Eh bien, à peine un premier petit tour d'écriture et le voile épais et lourd qui paraissait devoir tout cacher et tout gâcher se trouve miraculeusement levé. Et on se retrouve soudain, frais, disponible, présent ! Comment est-ce possible ? On raconte le dernier de ses incidents de vie : un mauvais rêve, un réveil tardif, un démarrage difficile... et ça y est, on est prêt à commencer ! mais pourquoi a-t-on ainsi besoin de parier alors que, manifestement, les autres se moquent bien de ce qui vous préoccupe ? Et, pourtant, si on est empêché de parler, c'est parfois le drame. Ecoutons ce qu'en dit Roger Gentis, le psychiatre bien connu :
« On va parler encore de la parole. On dira jamais assez ce que c'est barré dans le monde où on vit, y a des gens qui en crèvent, J'exagère rien, y a vraiment des gens qui se foutent en l'air, faute de pouvoir parler. Y en a aussi des masses qui en pâtissent toute leur vie, qui s'emmerdent toute leur vie, qui souffrent toute leur chienne de vie, qui mènent une vie imbécile et sans aucun intérêt parce qu'ils peuvent pas parler, parce qu'ils ont pas d'endroit pour parler et parce qu'ils veulent pas parler, parce qu'ils sont conditionnés à se taire » Guérir la vie, Maspéro.
Mais quelle est donc l'origine de cette souffrance de parole ? Personnellement, j'ai cherché longtemps une réponse à cette question. Mais un jour, en lisant « Anthropologie du Geste » de Marcel Jousse, j'ai senti que je tenais une bonne piste. En effet, il disait : « L'homme est le grand mimeur universel. Les choses jouent l'homme. Alors l'homme rejoue les choses ».
Moi j'ai traduit cela à mon niveau : « Les choses (les événements, les incidents, les aventures...) percutent l'homme intérieurement. Alors, s'il veut retrouver son équilibre, il a impérieusement besoin de les répercuter extérieurement ». Ou, si l'on préfère « Il nous faut nécessairement exprimer ce que la vie a imprimé en nous ».
Ce phénomène est vraiment curieux. A ce propos, voici un type de conversation assez courant :
- Tiens, bonjour, ça va ?

- Oui ça va. Ou plutôt non, ça ne va pas. Je ne sais pas ce que j'ai, je dors mal, je suis anxieux. Non ça ne tourne pas rond en ce moment.

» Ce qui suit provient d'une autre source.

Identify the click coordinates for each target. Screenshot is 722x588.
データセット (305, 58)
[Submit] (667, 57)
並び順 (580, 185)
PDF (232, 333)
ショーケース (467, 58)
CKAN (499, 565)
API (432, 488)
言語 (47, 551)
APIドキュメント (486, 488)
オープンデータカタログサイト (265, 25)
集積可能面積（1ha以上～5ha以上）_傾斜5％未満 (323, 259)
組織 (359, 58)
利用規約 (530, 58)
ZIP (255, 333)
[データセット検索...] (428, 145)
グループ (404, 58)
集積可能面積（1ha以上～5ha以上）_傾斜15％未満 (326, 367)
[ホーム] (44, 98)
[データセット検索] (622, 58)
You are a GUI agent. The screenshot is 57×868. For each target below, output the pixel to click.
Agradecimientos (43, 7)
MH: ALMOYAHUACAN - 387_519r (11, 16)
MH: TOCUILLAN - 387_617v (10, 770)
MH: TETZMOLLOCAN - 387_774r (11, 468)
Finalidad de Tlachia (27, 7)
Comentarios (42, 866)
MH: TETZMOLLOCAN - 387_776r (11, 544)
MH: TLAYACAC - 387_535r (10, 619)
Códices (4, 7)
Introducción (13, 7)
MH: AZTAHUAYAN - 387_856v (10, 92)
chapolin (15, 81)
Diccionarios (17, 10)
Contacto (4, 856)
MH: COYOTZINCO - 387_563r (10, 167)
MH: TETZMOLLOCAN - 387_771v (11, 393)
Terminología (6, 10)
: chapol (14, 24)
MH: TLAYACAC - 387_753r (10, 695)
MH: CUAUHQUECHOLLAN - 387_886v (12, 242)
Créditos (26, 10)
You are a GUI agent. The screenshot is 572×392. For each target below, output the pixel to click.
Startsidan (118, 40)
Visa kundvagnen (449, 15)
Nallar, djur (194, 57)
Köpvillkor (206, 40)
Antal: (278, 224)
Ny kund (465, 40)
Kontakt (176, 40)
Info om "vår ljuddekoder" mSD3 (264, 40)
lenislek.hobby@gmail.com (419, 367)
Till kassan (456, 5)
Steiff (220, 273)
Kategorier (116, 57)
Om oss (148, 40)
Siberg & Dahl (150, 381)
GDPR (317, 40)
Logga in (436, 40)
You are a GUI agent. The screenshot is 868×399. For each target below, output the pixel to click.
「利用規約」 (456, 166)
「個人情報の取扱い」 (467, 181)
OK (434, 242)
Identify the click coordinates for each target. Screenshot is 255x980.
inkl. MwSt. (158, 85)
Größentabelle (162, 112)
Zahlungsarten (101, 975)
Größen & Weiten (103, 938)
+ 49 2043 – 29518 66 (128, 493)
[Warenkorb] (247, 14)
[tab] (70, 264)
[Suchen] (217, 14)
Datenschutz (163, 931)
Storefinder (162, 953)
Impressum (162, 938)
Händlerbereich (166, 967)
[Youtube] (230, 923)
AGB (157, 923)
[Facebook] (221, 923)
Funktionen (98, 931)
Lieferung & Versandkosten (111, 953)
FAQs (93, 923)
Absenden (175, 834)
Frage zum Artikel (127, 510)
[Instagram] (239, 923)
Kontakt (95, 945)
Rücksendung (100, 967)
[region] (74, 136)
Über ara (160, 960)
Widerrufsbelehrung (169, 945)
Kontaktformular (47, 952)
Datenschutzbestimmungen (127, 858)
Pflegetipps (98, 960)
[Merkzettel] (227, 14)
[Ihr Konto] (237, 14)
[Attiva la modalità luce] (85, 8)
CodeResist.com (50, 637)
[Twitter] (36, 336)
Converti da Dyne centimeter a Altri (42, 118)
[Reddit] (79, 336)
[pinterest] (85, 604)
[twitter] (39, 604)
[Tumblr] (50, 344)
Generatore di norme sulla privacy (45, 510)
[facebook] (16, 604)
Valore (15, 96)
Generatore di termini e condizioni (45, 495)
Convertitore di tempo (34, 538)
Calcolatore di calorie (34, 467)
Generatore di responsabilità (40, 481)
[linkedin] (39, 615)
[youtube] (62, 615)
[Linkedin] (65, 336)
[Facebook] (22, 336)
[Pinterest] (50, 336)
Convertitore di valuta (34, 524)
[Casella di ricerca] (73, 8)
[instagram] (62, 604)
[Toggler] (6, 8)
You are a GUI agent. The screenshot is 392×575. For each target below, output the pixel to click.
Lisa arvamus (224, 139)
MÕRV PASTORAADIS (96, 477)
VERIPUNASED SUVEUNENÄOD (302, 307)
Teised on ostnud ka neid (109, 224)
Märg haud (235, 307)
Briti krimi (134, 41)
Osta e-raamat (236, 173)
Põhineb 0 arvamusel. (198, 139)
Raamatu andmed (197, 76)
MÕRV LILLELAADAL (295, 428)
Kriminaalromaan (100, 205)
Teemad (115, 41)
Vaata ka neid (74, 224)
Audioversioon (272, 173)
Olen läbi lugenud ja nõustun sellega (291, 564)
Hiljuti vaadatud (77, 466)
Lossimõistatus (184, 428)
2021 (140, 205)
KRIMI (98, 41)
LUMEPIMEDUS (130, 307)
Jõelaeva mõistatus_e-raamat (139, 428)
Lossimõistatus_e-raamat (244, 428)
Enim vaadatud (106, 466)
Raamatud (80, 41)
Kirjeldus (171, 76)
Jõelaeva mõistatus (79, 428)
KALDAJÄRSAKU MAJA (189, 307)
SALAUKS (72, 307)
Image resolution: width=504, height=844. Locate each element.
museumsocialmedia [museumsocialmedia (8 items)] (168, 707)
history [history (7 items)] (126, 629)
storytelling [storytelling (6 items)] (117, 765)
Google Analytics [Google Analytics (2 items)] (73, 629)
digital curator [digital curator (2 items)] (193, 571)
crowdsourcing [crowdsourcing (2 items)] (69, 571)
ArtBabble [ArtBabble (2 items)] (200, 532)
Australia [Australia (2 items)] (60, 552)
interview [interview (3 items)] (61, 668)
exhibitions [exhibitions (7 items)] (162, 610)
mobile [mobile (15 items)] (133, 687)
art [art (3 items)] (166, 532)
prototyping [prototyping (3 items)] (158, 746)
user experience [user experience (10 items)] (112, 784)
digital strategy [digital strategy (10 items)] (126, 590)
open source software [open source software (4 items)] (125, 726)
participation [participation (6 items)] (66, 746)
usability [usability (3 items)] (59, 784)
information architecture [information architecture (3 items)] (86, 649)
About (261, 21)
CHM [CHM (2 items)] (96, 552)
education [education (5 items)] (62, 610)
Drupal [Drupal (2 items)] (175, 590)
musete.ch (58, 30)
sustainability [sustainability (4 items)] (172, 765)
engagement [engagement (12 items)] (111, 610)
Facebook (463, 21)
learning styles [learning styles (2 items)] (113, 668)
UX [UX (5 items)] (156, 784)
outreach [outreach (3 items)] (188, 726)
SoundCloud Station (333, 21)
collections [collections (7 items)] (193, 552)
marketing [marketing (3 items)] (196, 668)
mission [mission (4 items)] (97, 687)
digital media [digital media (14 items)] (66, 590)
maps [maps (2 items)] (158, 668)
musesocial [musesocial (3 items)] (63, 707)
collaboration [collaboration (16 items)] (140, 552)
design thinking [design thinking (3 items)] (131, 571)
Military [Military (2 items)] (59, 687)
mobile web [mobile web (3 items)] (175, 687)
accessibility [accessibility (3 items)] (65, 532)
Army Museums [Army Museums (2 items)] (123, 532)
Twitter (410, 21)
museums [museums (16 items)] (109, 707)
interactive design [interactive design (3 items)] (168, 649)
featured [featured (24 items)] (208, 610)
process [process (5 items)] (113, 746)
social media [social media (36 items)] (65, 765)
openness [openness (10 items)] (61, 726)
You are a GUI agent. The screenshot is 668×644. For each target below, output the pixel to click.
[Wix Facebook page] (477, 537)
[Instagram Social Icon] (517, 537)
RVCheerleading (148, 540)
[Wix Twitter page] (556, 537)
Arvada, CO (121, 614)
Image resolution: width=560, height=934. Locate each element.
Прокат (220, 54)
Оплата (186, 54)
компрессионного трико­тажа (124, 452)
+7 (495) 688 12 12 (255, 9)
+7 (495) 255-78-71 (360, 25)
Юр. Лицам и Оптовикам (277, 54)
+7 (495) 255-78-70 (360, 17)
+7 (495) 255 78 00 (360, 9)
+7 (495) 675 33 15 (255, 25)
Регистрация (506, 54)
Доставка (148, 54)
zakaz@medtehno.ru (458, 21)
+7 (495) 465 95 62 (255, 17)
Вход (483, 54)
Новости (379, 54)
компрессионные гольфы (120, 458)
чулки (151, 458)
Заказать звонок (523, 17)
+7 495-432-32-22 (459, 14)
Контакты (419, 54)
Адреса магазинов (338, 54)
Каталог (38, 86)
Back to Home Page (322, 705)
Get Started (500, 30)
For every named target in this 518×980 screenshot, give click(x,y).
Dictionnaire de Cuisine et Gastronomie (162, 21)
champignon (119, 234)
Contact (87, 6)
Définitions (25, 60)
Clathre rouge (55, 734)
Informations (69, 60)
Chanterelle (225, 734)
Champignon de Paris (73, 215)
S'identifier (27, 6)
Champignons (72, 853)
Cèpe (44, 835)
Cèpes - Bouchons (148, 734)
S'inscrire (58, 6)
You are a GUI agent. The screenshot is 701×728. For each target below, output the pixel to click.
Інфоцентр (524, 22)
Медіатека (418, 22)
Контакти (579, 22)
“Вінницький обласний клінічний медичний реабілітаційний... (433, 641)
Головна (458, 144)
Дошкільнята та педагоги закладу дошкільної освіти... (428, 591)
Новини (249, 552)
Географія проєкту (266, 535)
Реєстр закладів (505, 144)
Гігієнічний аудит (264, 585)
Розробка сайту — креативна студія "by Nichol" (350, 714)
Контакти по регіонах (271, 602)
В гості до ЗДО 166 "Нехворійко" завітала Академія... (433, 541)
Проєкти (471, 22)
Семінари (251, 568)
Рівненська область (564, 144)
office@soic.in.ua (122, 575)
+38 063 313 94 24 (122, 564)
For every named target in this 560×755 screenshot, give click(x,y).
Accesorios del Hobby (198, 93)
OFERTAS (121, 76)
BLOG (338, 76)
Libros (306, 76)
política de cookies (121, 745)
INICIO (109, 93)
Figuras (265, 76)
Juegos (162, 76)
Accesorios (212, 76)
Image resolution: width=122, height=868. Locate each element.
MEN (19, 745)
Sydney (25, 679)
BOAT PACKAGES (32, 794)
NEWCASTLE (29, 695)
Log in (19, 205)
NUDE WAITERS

- Ah ! oui. Eh bien, tu ne sais pas, mon fils vient de passer l'examen des P.T.T. il n'a pas mal marché, On espère qu'il va s'en tirer.

- Oui, ça commence à l'inquiéter sérieusement. il va falloir que j'aille consulter un toubib,

- Oui, eh bien, s'il réussit à son examen, ça va nous tirer une belle épine du pied. On commençait à se faire du mouron. Allez salut, content d'avoir bavardé avec toi.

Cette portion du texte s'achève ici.